Cutest donuts and smurfs ever!! Ur making me want to shop E! Knock it off already, LOL. I think the donut tops are my favorite from this summer collection, too cute for words. Great pictures, as always, love seeing your girls! 😘

Sent from Petguide.com Free App


----------



## elaina (Jul 1, 2008)

Zorana1125 said:


> Cutest donuts and smurfs ever!! Ur making me want to shop E! Knock it off already, LOL. I think the donut tops are my favorite from this summer collection, too cute for words. Great pictures, as always, love seeing your girls! &#55357;&#56856;
> 
> Sent from Petguide.com Free App


Thanks Z ! hehe. I cant help it . LOL. and there's a new 35% off sale starting today at DC . I wasn't going to , but I've had my eye on a couple things I never got Latte , so I think I may put in just one more order .....


----------



## Alula (Feb 3, 2013)

Oh we so need Donut tops over here, they look so great! I'm going to email DC to enquire about international delivery!


----------



## elaina (Jul 1, 2008)

Alula said:


> Oh we so need Donut tops over here, they look so great! I'm going to email DC to enquire about international delivery!

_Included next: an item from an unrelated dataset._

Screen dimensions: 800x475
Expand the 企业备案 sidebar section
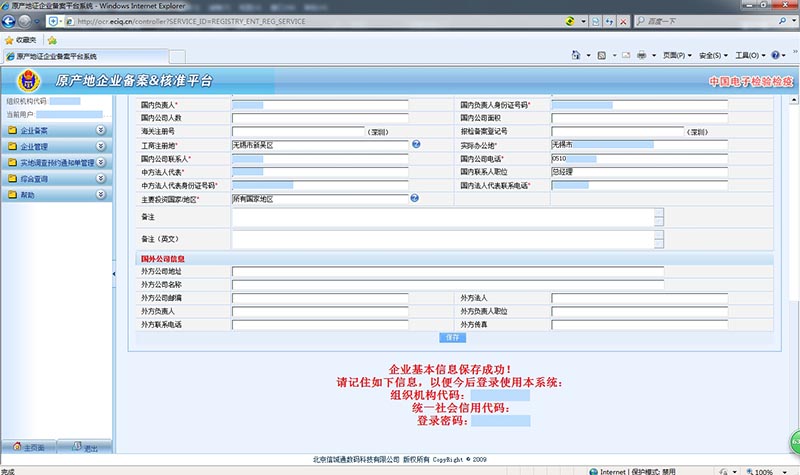(100, 131)

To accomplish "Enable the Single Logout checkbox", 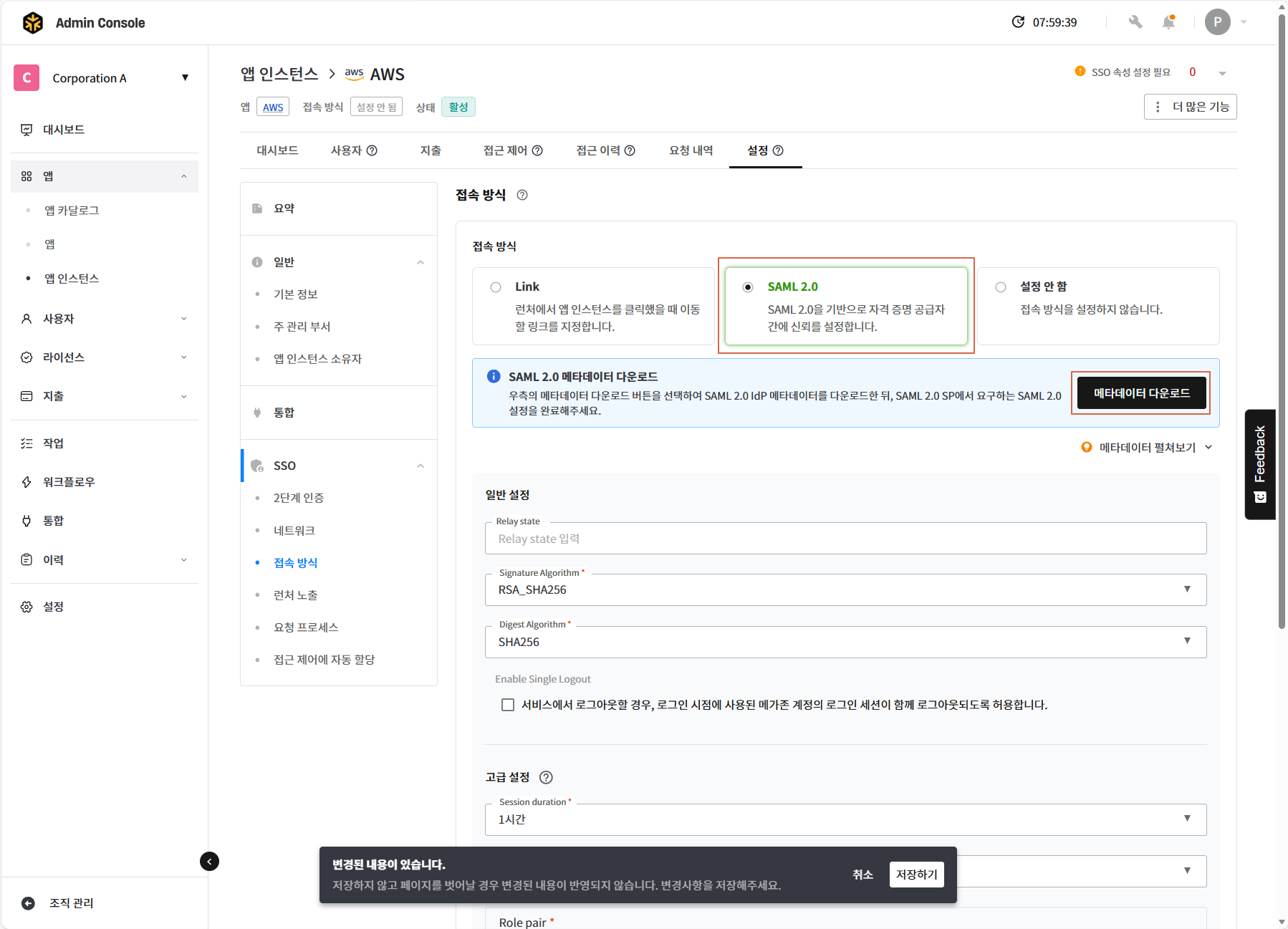I will 508,705.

Jemma, if the international delivery is a lot ( which it probably is )... just have her send to me and I will forward to you for whatever the shipping is :wink:. the size 1 donut top just fits Latte perfect, so I think the smallest size will be way too big for Olive , but i'm sure Basil will fit in one good. 
there is a 35% off sale right now for the next couple days , so make sure to take advantage of that ! and if you spend a total of 75 or over on your order.... she will ship it out to me ( or anyone else in the US ) for free shipping. 
let me know ...


----------



## Alula (Feb 3, 2013)

elaina said:


> Jemma, if the international delivery is a lot ( which it probably is )... just have her send to me and I will forward to you for whatever the shipping is :wink:. the size 1 donut top just fits Latte perfect, so I think the smallest size will be way too big for Olive , but i'm sure Basil will fit in one good.
> there is a 35% off sale right now for the next couple days , so make sure to take advantage of that ! and if you spend a total of 75 or over on your order.... she will ship it out to me ( or anyone else in the US ) for free shipping.
> let me know ...


Oh you temptress you, 35% off is a great deal. In all seriousness though that is such a kind offer my lovely, I may take you up on it if shipping is crazy. 

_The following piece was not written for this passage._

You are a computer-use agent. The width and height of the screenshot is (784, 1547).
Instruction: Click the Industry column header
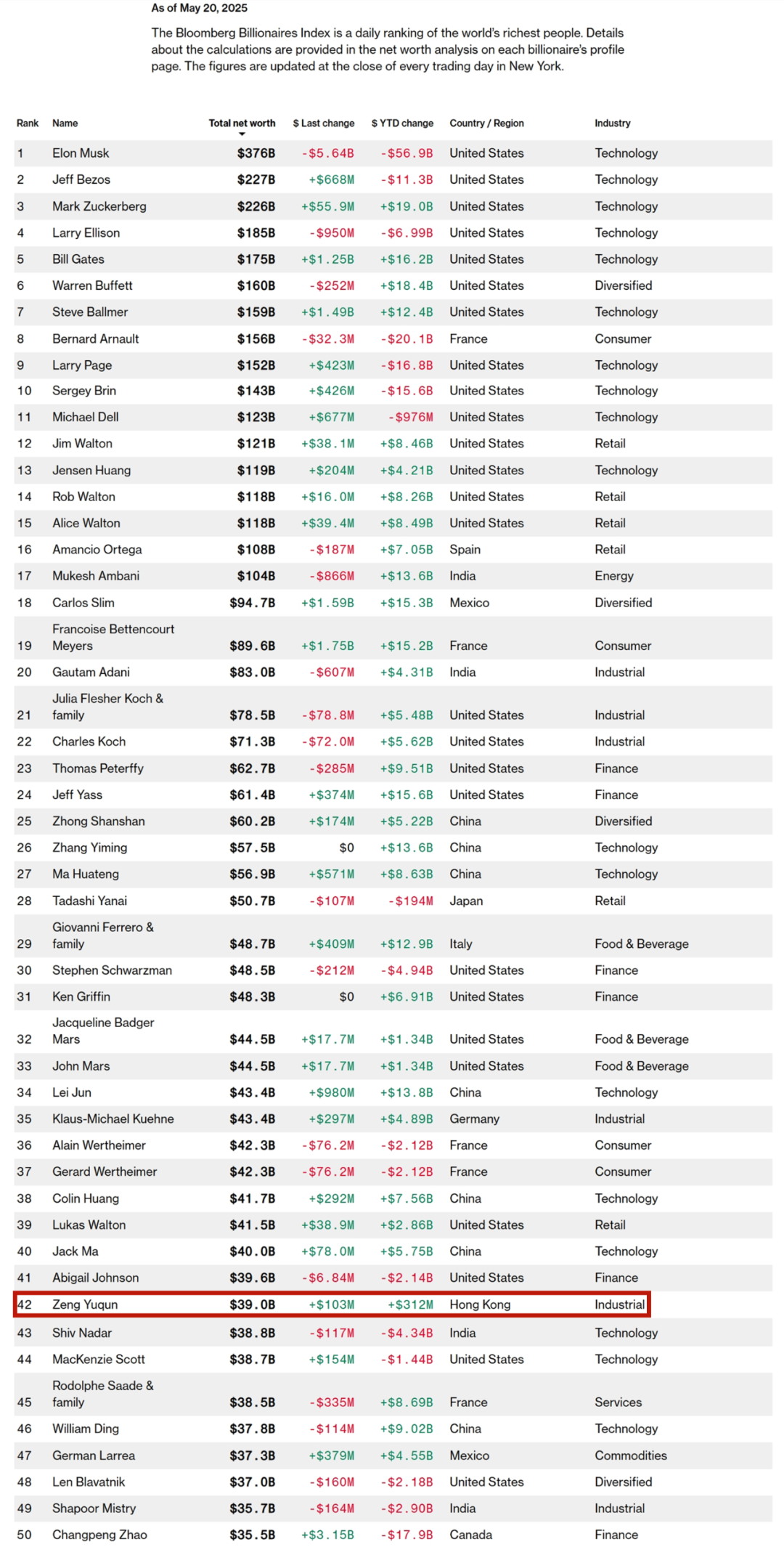pyautogui.click(x=613, y=123)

It will still be too hot for clothes here for a while yet so I would like to get Olive a purple one for early autumn and Basil a blue one so they can match


----------



## elaina (Jul 1, 2008)

Alula said:


> Oh you temptress you, 35% off is a great deal. In all seriousness though that is such a kind offer my lovely, I may take you up on it if shipping is crazy.
> 
> It will still be too hot for clothes here for a while yet so I would like to get Olive a purple one for early autumn and Basil a blue one so they can match


I think the code is dogdays to get the 35% off. that will look so cute if they both are in Matching donut tops !!! Latte is around 3 1/2 pounds and is 8 inches long and the size 1 fits her perfect in the donut top. most all the other wooflink is way too long on her :-(. 
let me know if your having it shipped to me so I can keep an eye out for it .

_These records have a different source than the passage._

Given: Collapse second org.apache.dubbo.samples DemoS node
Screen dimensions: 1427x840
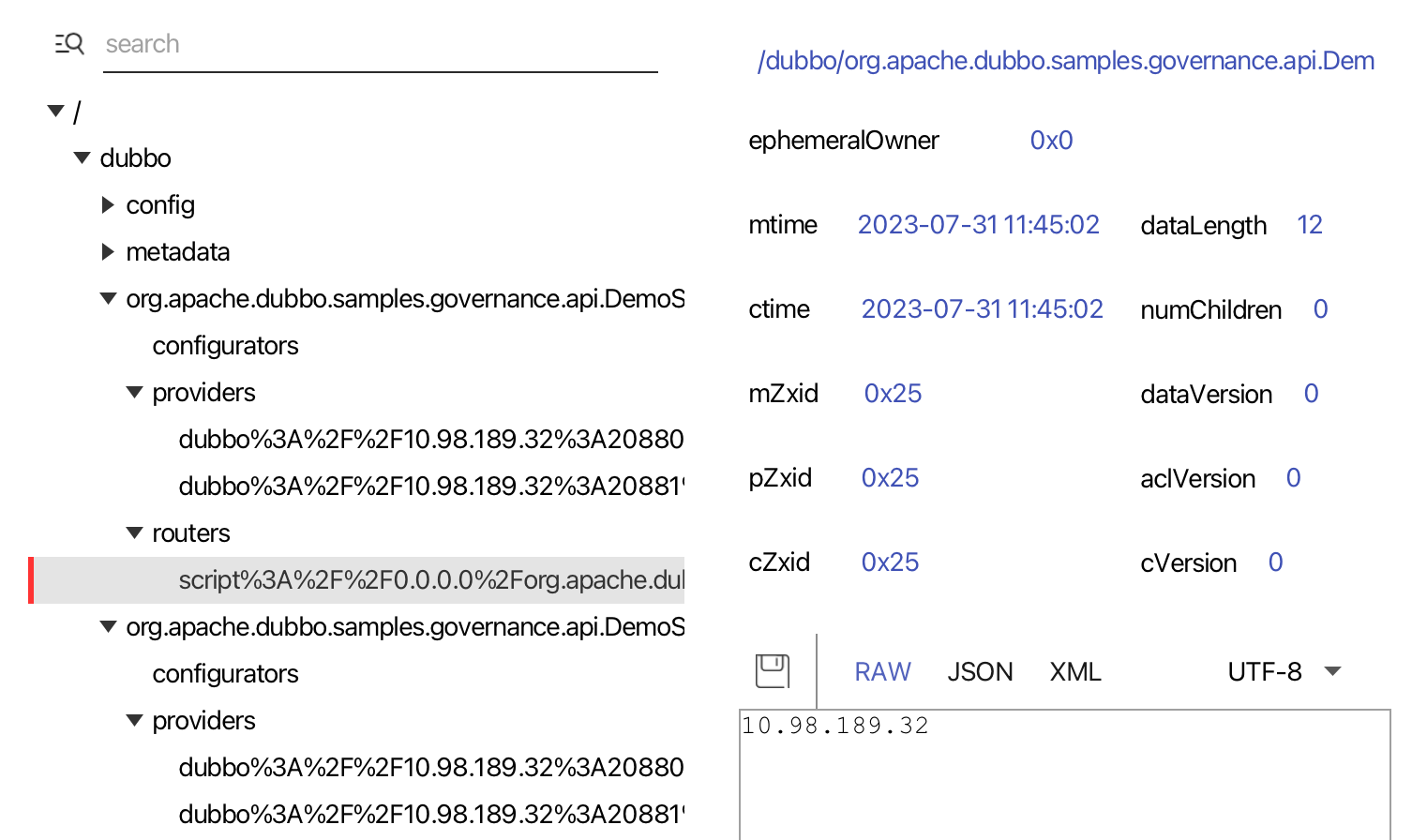Looking at the screenshot, I should (109, 626).
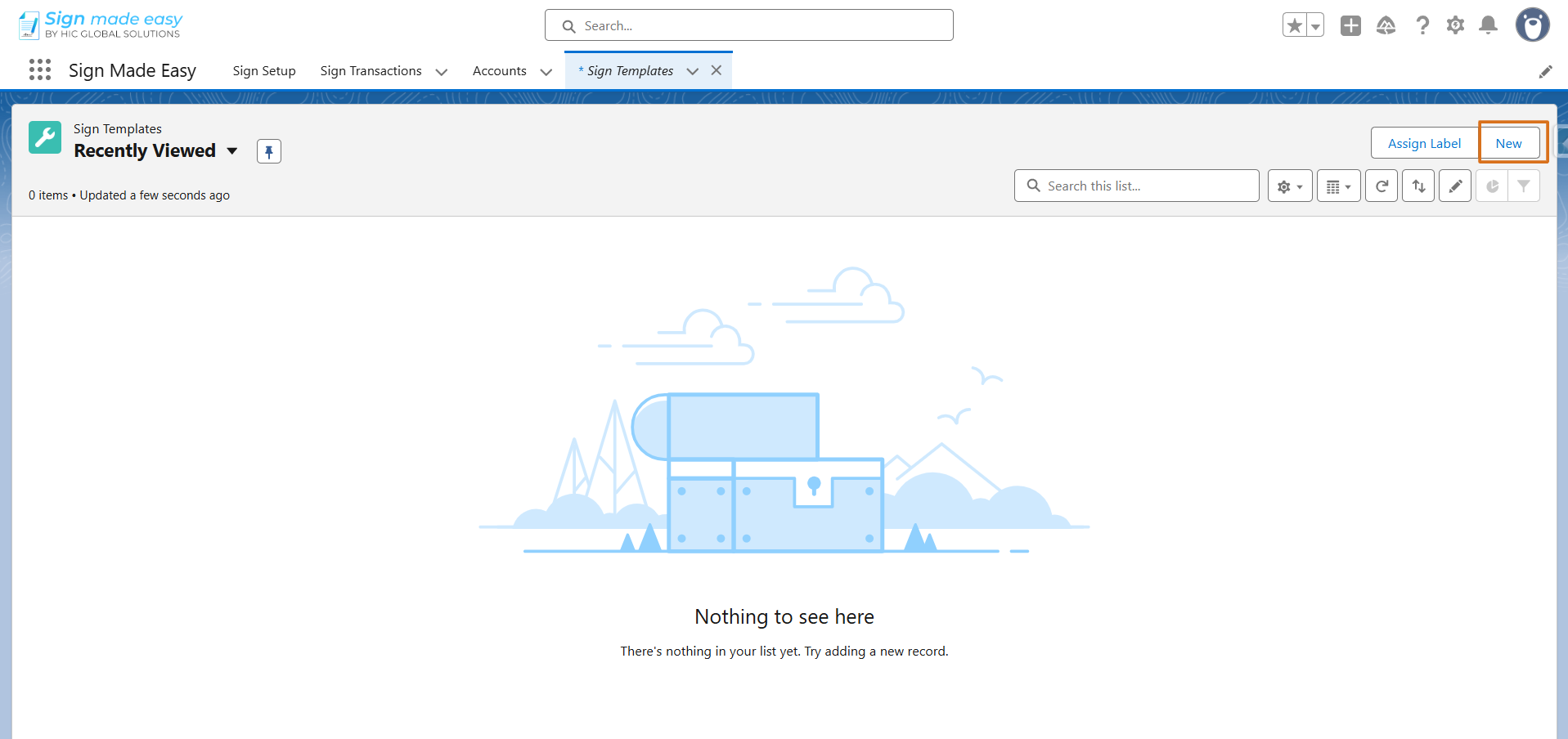This screenshot has width=1568, height=739.
Task: Refresh the Sign Templates list
Action: tap(1382, 186)
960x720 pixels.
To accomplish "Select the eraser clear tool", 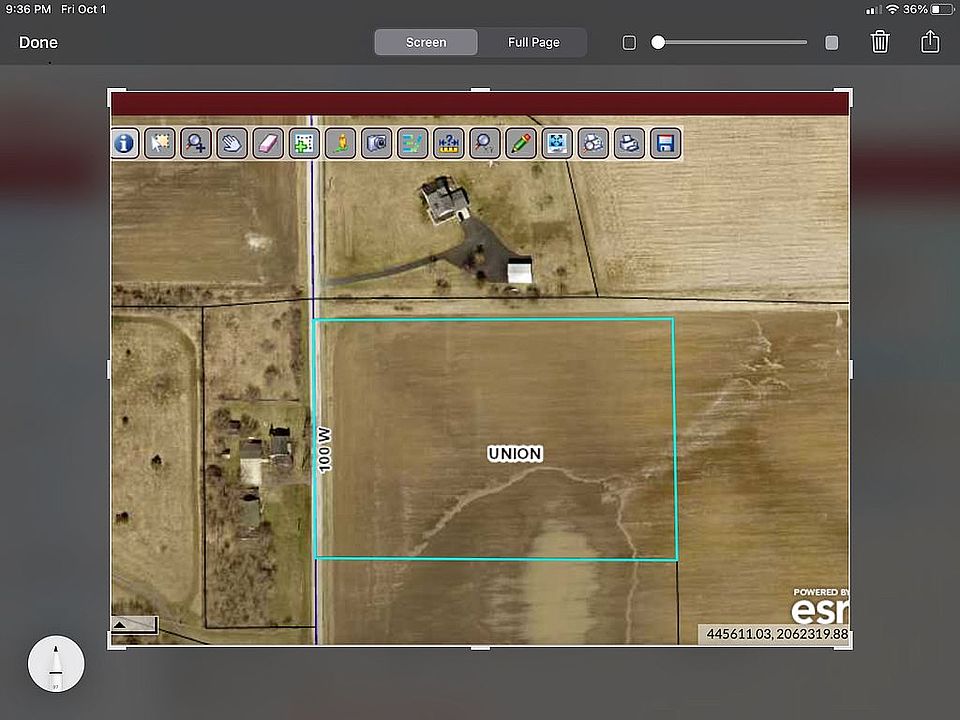I will (x=268, y=143).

also, not sure if you noticed or not, but the bad boy shirts that are new by wooflink are super cute also . If I had a boy i'd get one for sure !


----------



## elaina (Jul 1, 2008)

Chiluv04 said:


> I can't wait to see pics of your other things. I just got 2 new Louisdog things when I went shopping at a boutique in Chicago. One of the items was the hearts please hoodie. I'm glad I got to go there and try on LD because the xs was too short in length for Ava, but the small a are wayyy too big on her. However she does seem to fit the xs LD tees nicely. I really love the brand. If I order anymore it'll just be size small for Brax. I'm trying to hold out on shopping as much now. Wanna get winter stuff. I bet those donut tops will look cute layered with the boo dresses.
> 
> 
> Sent from Petguide.com Free App



I got my Pariero things and am so happy with my order !!! I quickly tried it all on Minnie, Tootsie and Latte and everything seems great . I'm not sure when i'll get to snapping pics. maybe tomorrow. the girls don't want anymore pics taken today . lol. 
** they just listed the smile camisole on the US site !!! I think , now that I got my order and I have more of an idea how it all fits, i'll put another smaller order in


----------



## Chiluv04 (Dec 19, 2013)

Awesome! Our order came in today too. I still have to try everything on them. Size smaller are looking kinda big for Brax. Glad you got all of your things. I saw the smile tank on their. $40 seems like a lot for it. I may order one but not sure yet. Can't wait to see pics of your girls.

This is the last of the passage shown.